Ahmad Mufid, 16 Tahun Tekuni Profesi Pembuat Kertas Daluang

Ahmad Mufid, 16 Tahun Tekuni Profesi Pembuat Kertas Daluang

Anindyadevi Aurellia - detikJabar
Sabtu, 16 Apr 2022 07:01 WIB
Pembuatan kertas daluang
Ahmad Mufid Sururi, seniman asal Bandung yang menekuni profesi tukang saeh. (Foto: Anindyadevi Aurellia)
Bandung -

Sore itu hujan baru saja mengguyur kota Bandung. Di tengah dinginnya perumahan daerah Ujung Berung, samar-samar terdengar suara ketokan seperti palu menempa kayu. Suara tersebut berasal dari jendela rumah Ahmad Mufid Sururi, atau biasa disapa Mufid.

Pria asli Bandung tersebut memang dikenal punya spesialisasi khusus, yakni sebagai pembuat kertas daluang atau yang biasa disebut Toekang Saeh. Daluang, kertas tradisional Indonesia ini terbuat dari kulit batang pohon saeh dan dibuat dengan tangan. Kulit batang tersebut harus dipukul-pukul hingga menjadi kertas. Suara inilah yang terdengar rumah Mufid.

Ketertarikannya pada dunia seni, membuat ia secara tidak sengaja menceburkan diri ke bidang produksi kertas. Mufid mengaku, justru awal mula ketertarikannya ke dunia seni adalah di bidang musik. Lulusan SMAN 7 Bandung tersebut bercerita bahwa semasa sekolah, ia menekuni bidang musik terutama keroncong. Ia memiliki grup dengan nama yang unik, yakni Keroncong Rindu Order.

SCROLL TO CONTINUE WITH CONTENT

Usai lulus sekolah, ia memilih tidak melanjutkan ke bangku kuliah. Ia senang dengan seni, namun justru tidak bisa jika diminta membuat hal-hal yang dasar.
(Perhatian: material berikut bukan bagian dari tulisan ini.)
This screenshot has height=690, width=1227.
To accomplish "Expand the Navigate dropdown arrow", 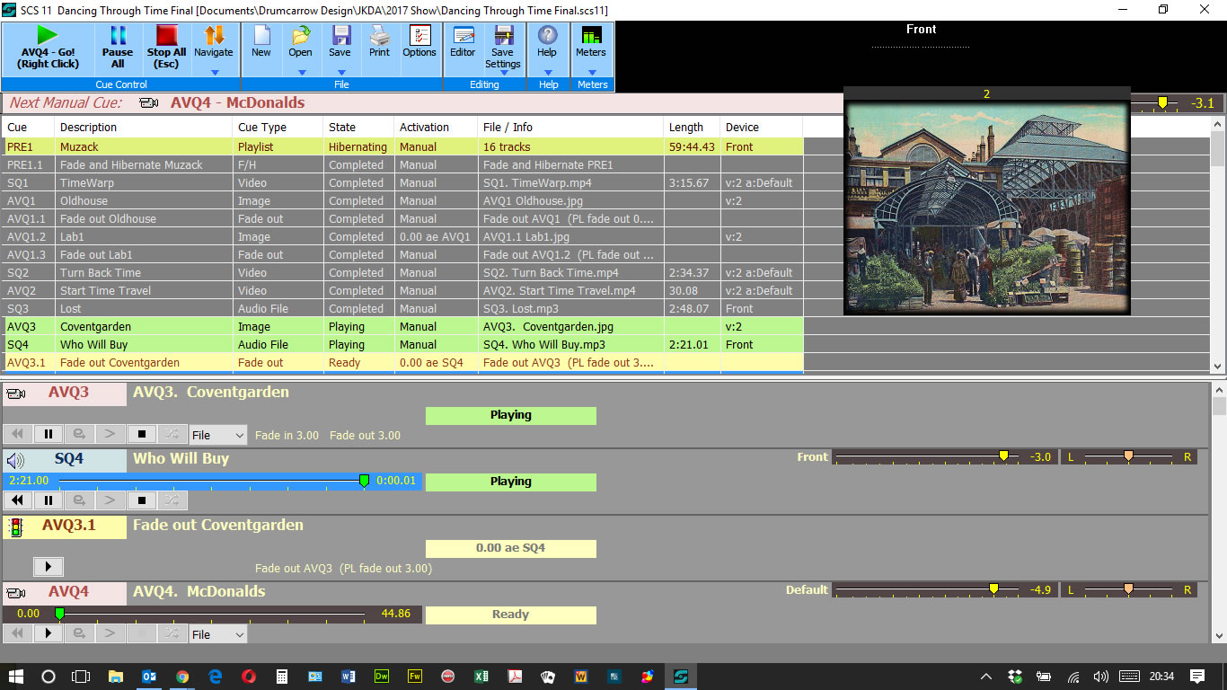I will click(x=214, y=73).
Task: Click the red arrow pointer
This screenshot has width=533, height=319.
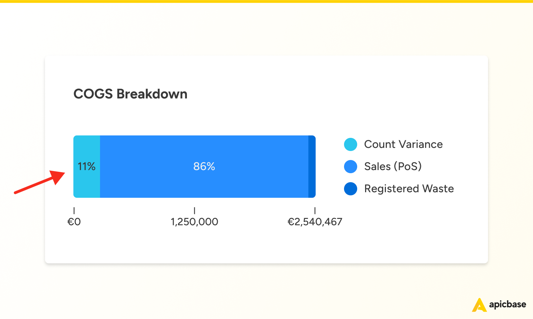Action: [39, 182]
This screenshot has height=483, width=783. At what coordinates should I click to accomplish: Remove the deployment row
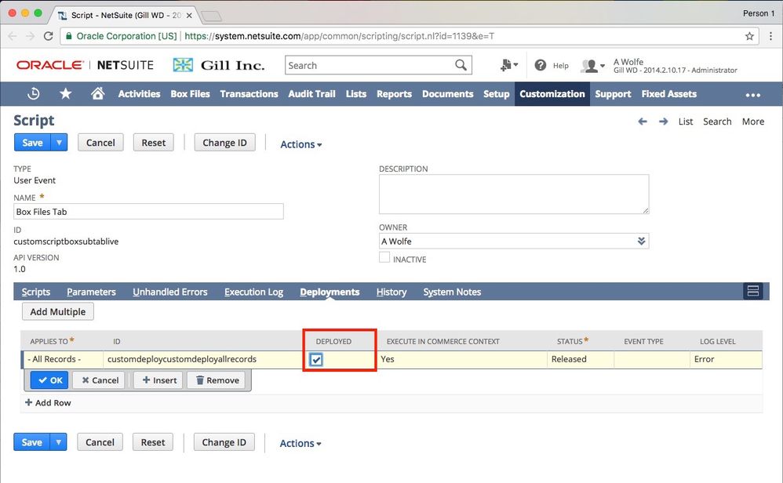pyautogui.click(x=217, y=380)
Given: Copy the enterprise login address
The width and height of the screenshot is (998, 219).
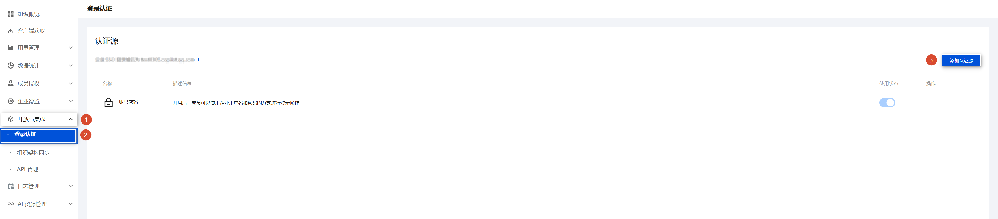Looking at the screenshot, I should click(x=201, y=60).
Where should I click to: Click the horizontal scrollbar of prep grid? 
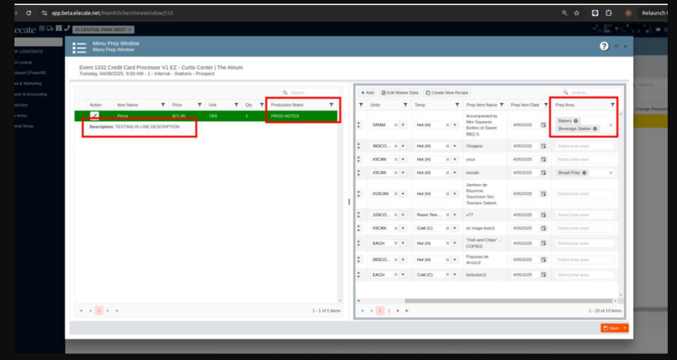[508, 301]
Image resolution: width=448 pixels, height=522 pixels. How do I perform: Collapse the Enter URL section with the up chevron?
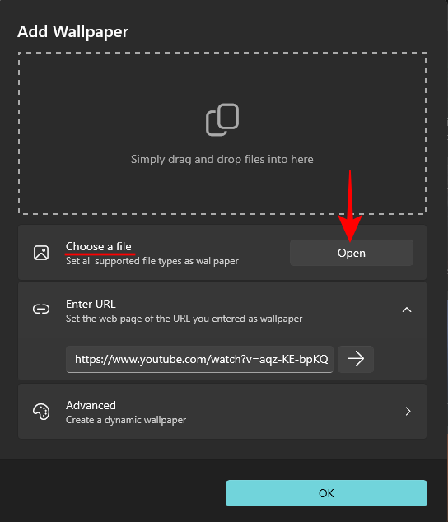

"Saya sempat ujian seni di salah satu PTN terkenal di Bandung, namun gagal. Saya merasa justru tidak bisa jika seni dari dasar seperti mencontohkan dengan gambar," tutur Mufid di kediaman sekaligus studionya di Jalan Koperasi Ujung Berung Kota Bandung.

ADVERTISEMENT

Hingga suatu saat, ia mulai mengenal teknik pembuatan kertas dengan cara cetak saring atau pulping. Penyaringan dilakukan mulai dari menggunakan bahan baku kertas habis pakai, hingga limbah tanaman berserat seperti gedebok pisang atau ampas tebu.

"Kemudian saya tahu bahwa teknik ini terinspirasi dari kertas tradisional Jepang, yakni washi. Tahun 2006 ada yang datang ke studio saya, mengenalkan saya pada kertas daluang," jelas pria berumur 47 tahun tersebut.

Sejak tahun itulah ia jatuh cinta dan menekuni pembuatan kertas daluang. Hingga hari ini, ia terus memperkenalkan daluang yang tidak banyak orang ketahui. Sebagai seorang seniman, ia tidak hanya memproduksi batang pohon saeh menjadi kertas, tetapi ia terus melakukan eksplorasi.

"Saya menamakan diri sebagai Tukang Saeh, agar orang mengenal saya tidak hanya karena kertas daluang. Sebab saya juga terus melakukan eksplorasi dari pohon saeh," ungkapnya.

Kecintaannya terhadap pohon saeh, membuatnya berusaha mendapatkan sendiri bahan baku untuk karya-karyanya. Ia menanam sendiri bibit pohon saeh di beberapa daerah meskipun cukup jauh dari tempat tinggalnya. Batang pohon saeh terbilang tidak besar, namun berat. Ia bawa beberapa batang pohon menapaki perjalanan dari Cililin ke Ujung Berung dengan sepeda motornya.

"Perjalanan lumayan jauh, kurang lebih butuh lima jam untuk pulang pergi. Saya pasang kotak besar untuk menyimpan batang-batang yang sudah saya potong sekitar satu meter," tuturnya.

Rupanya ada motivasi dalam kegigihannya sebagai pengrajin pohon saeh sampai saat ini. Selain ia terus ingin memberikan pengetahuan pada mereka yang belum mengenal daluwang, ia juga ingin melakukan apa yang menurutnya memiliki arti dan manfaat bagi orang lain.

"Masih banyak orang yang belum tau daluang. Selama saya masih sehat dan tidak merugikan orang lain, saya akan terus melakoni ini," pungkasnya dengan semangat.